Document excerpt =>
..............................

Don’t Take Your Car to the Shop For These 3 Repairs

by James on April 7, 2017 · 0 comments

automobile-176989_640It’s one thing to get into a car accident and have to file an insurance claim. It’s quite another to see a headlight go out or see lights flashing on your dashboard. For a lot of people, that’s frightening.

First, no one wants to crash. Second, no one wants to be ripped off by an unsavory mechanic.

Most auto body shops are quite reputable and many will do even small maintenance for you. That doesn’t mean that a lot of repairs can’t be done with 20-30 minutes and some cheap parts.

I Think You Can, I Think You Can

Wipers, Headlights and Other Exterior Parts

Imagine running into a fencepost. Your headlight is busted, wood fragments are all over your wipers and your paint is scratched up.

Those might seem like they’re a huge headache, but a simple search online or trip to an auto parts store will send you on your way.

Wipers take no more than two snaps to install. Headlights are easily accessed from underneath the hood (in some cars the housing unscrews).

And if you can’t see metal, then scratch remover should fix small imperfections.

Fluids and Filters

Windshield washer fluid. Antifreeze. Oil. These are all fluids you can check using dipsticks or by checking levels against markings on tanks.

If you need to add to any of the reservoirs, just make sure to check your owner’s manual to make sure you get the right kinds.

Fuel and air filters are much the same way.

Your air filter can easily get clogged. In most cars, the filter is easily accessed by unhooking a section of the plastic intake and pulling it away from the rest of the engine.

Fuel filters can be slightly more complicated. In either case, you should be able to find step-by-step instructions

Batteries and Spark Plugs

No one likes getting zapped; it’s why a lot of homeowners would call an electrician rather than face getting shocked. The biggest concern is unplugging the negative terminal from the battery.

This is usually marked with a “-” sign, a black cap (as opposed to red) or something similar.

Once that’s done, you can clean up the terminals or replace the battery or do any other electrical work. Don’t worry about getting shocked.

..............................

Study material =>
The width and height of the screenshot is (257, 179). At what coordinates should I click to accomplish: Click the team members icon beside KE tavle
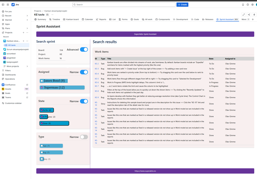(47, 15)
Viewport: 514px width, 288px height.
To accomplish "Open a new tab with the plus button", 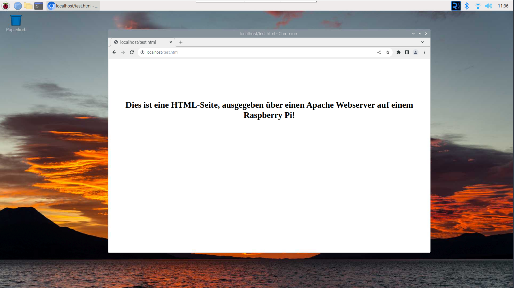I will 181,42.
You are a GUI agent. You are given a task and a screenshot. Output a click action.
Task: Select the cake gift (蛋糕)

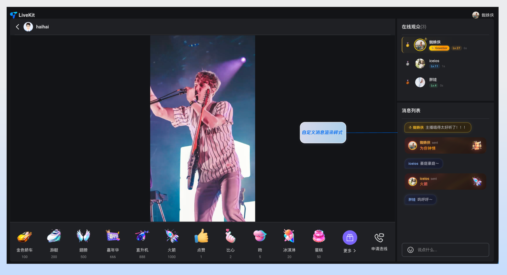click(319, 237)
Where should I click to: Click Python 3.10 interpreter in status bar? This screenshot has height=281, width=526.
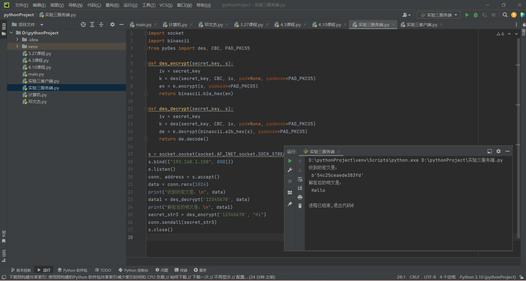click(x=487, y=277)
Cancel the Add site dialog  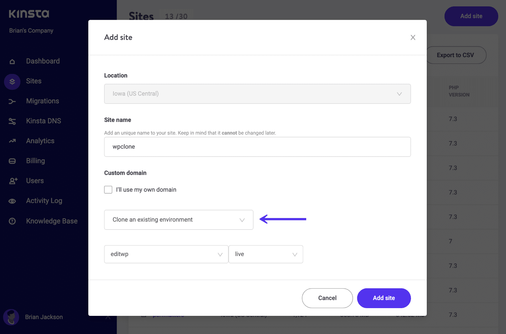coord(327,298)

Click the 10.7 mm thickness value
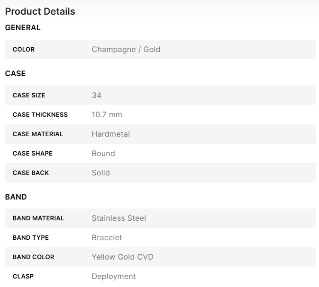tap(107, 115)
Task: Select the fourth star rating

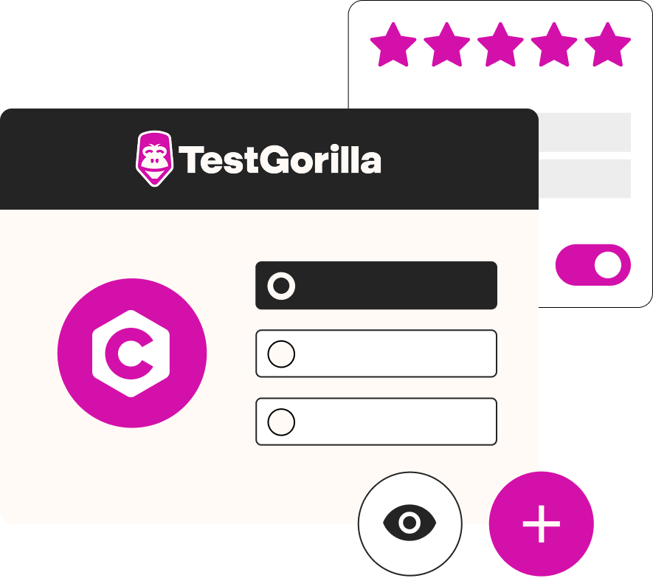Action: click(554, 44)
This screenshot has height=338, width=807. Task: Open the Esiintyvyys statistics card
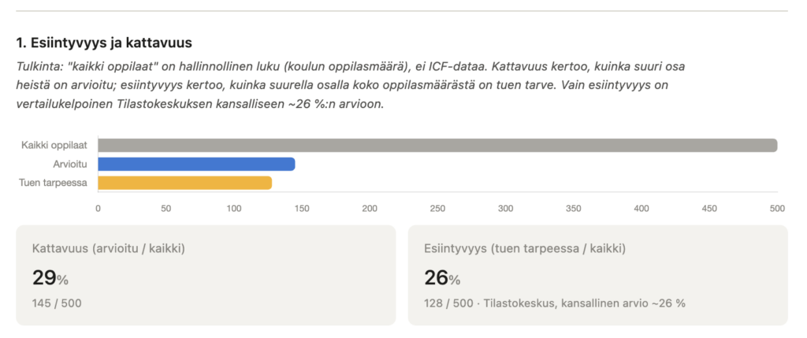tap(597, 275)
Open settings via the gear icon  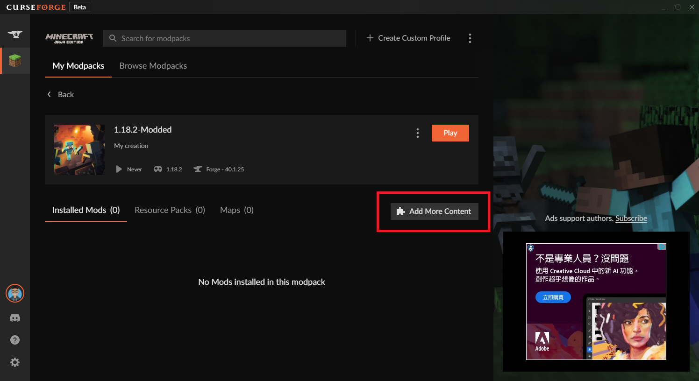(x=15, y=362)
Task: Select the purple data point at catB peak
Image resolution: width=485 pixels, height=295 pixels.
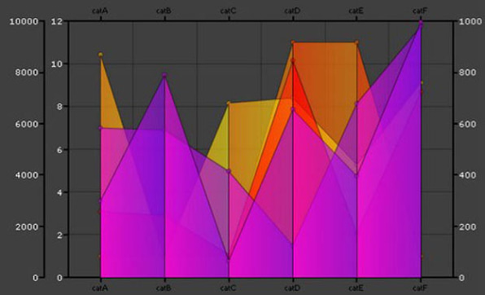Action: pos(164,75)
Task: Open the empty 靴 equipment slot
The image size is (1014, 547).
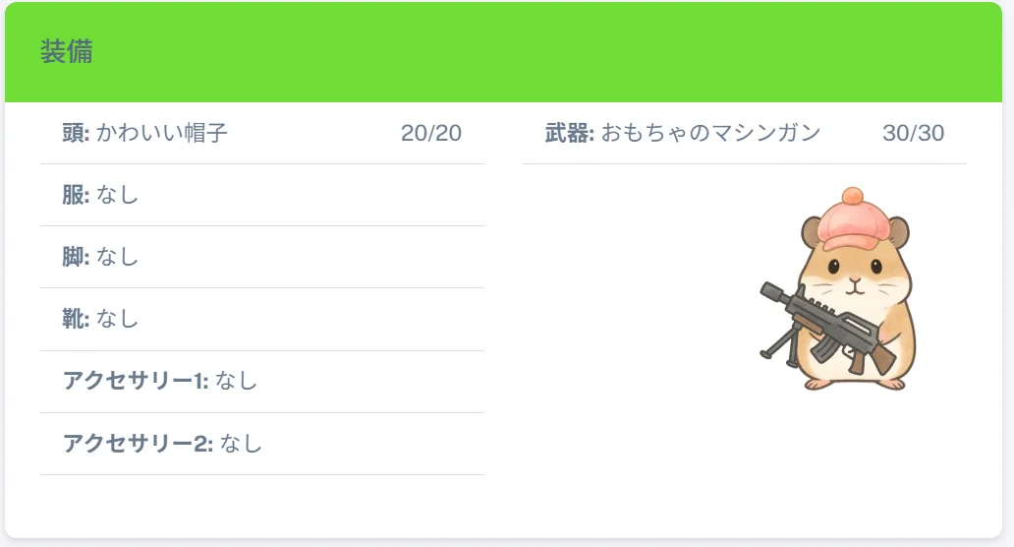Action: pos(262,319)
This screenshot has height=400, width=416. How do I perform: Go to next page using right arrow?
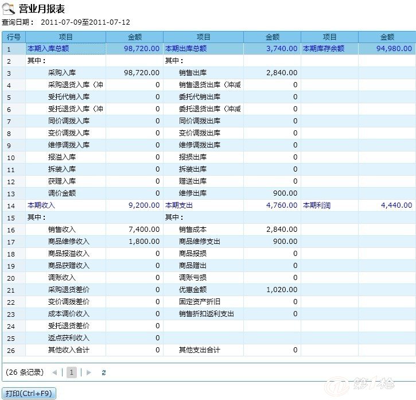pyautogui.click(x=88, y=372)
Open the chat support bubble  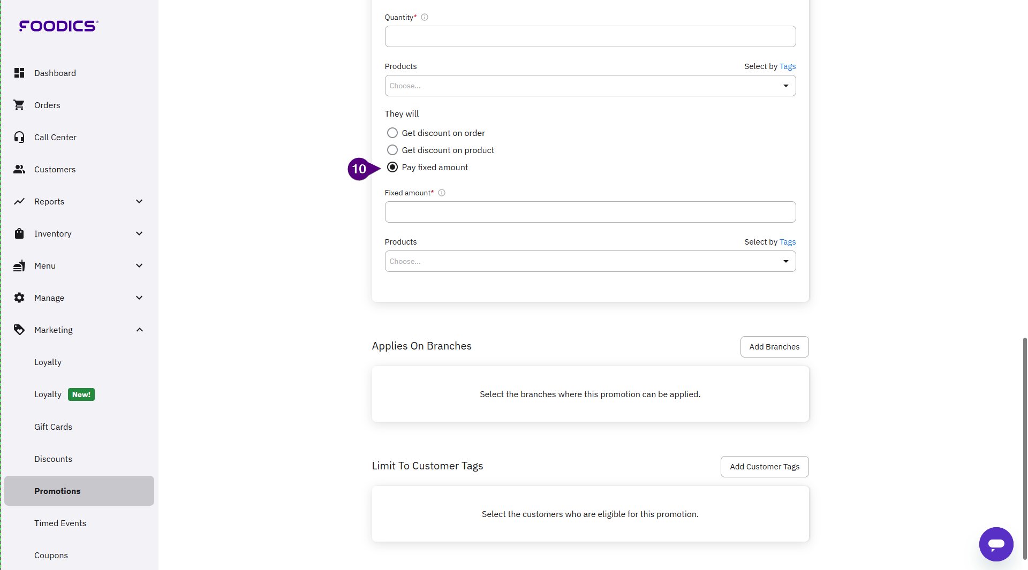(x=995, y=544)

..............................

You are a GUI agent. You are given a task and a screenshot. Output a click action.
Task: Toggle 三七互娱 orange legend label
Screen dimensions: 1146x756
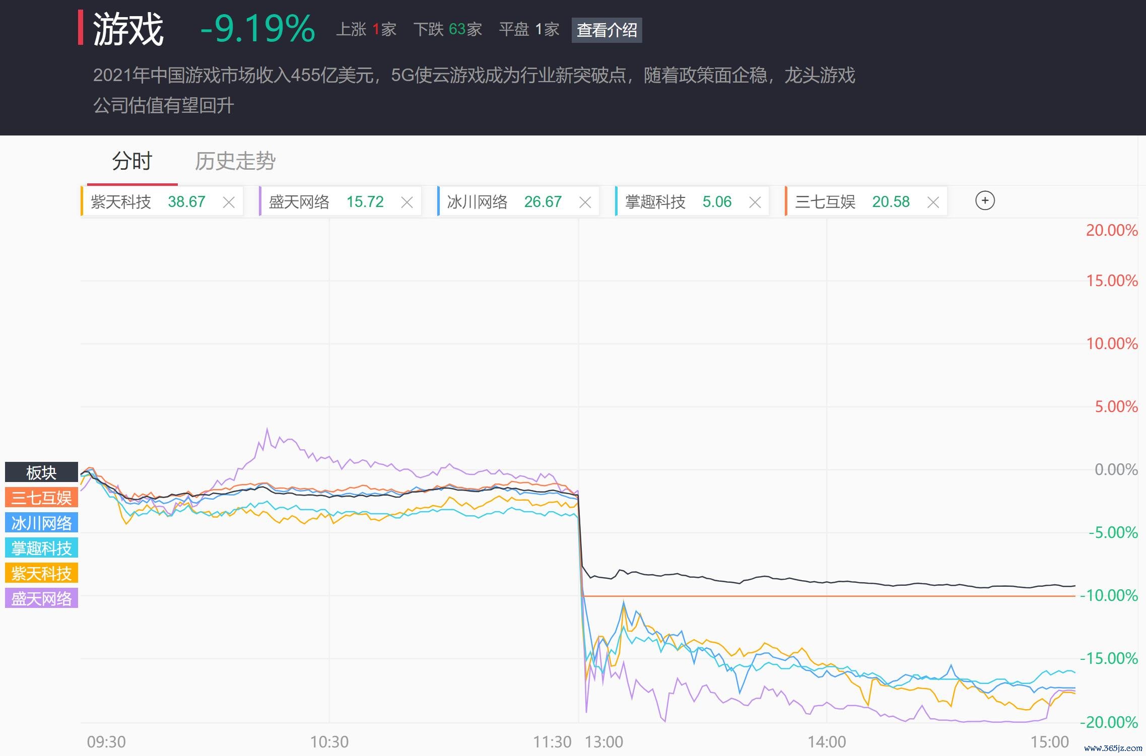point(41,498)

..............................

Task requirements =>
**1.** Translate this sentence from the car repair article into Spanish: "Wipers take no more than two snaps to install."
**2.** Extend the car repair article, picking up after its final line, "Don't worry about getting shocked."

Results by task =>
**1.** Los limpiaparabrisas se instalan con no más de dos chasquidos.

**2.**
Make sure you use leather gloves when you remove or replace the cable for extra protection.

Where Can I Find Car Parts?

Unless you have a 2017 supercar, other people have tried to do the same things you have. Start with your owner’s manual if you can find it, especially for information about the types of fluids you need, headlight size and things of that nature.

It gets even easier with things like wiper blades, scratch repairs and even batteries. There are instructions included or you can see all of the parts that you’re working with from the start.

For the more complex repairs, you have the whole world wide web.

Take ten or fifteen minutes browsing around forums of car owners like yourself. Many have already come up with the best ways to re-do spark plugs or other types of repairs.

Don’t try to over-think it if you can find a tutorial online instead.

Some Fixes Will Require A Pro

It doesn’t a lot of people get so worried about costs or fears of getting ripped off. Your time is worth money, too.

There are many estimating services; some will even let you input symptoms like grinding under braking. Use these as a general guideline for what you’ll likely pay. Then, take a good long think about how much your time and finding the right tools will truly cost.

You can save time AND you can save money. But both are worth a lot and relying too much on preserving one will only cost you in the long run.